Given data:

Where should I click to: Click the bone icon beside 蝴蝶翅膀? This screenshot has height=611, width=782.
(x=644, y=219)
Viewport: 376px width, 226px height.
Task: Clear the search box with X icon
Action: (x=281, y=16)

Your instructions: Repeat the material above exactly.

Reply:
Where should I click to: Click the bone icon beside 蝴蝶翅膀? This screenshot has height=611, width=782.
(x=644, y=219)
Viewport: 376px width, 226px height.
Task: Clear the search box with X icon
Action: (x=281, y=16)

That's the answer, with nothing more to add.